Skip to main content

NSSGA comments on MSHA proposal

Published by , Assistant Editor
World Cement,

The MSHA has proposed a rule that, according to the NSSGA, does little to improve workplace safety.

“The historically low injury rates achieved by industry demonstrates a collective commitment to safe practices, and these rates are not achieved by luck or by fluke. Aggregates operators take their safety responsibilities seriously, including the identification of hazards and unsafe conditions,” said Joseph Casper, NSSGA vice president of safety, in the comments. “We strongly question the merits of the proposed revision to the existing standard.”
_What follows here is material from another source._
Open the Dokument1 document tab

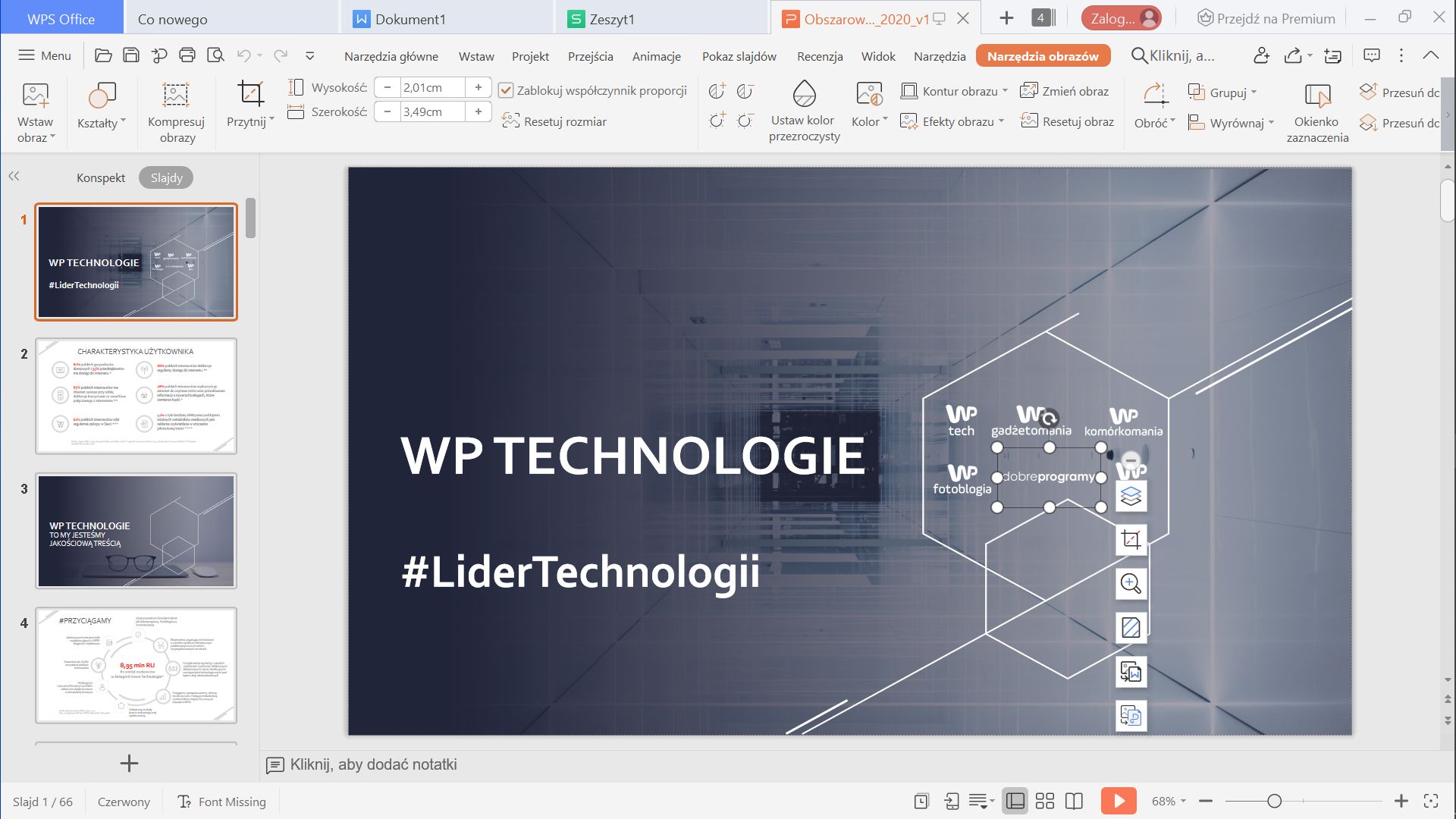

Operators currently inspect work areas during shifts and address safety issues that are discovered accordingly. The proposed rule, as it is currently written, is seen by the NSSGA as overly prescriptive and will likely undercut operator ability to manage safety. The proposal would require workplace examinations to occur at the beginning of a shift and cover all areas that could conceivably be worked during the shift. This could reduce operator effectiveness in detecting hazards.

One NSSGA member said it could cost an extra US$25 000 annually for a single mid-sized facility to pay workers who are waiting to start production. These increased costs to comply with unnecessary regulations like the workplace exams proposed rule would risk increasing the price of stone, sand and gravel needed for construction projects on which private, industrial and commercial sectors are reliant for our nation’s growth and competitiveness.

“Virtually all safety professionals today recognise that the overwhelming majority of injuries and accidents are functions not of inherently unsafe conditions but of unsafe behaviours,” said Casper. MSHA’s proposed workplaces examination rule will laden operators with costly additional administrative burdens while doing nothing about addressing this predominant source of workplace injuries.


The NSSGA has informed the MSHA of its concern and has told the administration that it has yet to realise the costs of implementing the proposed rule.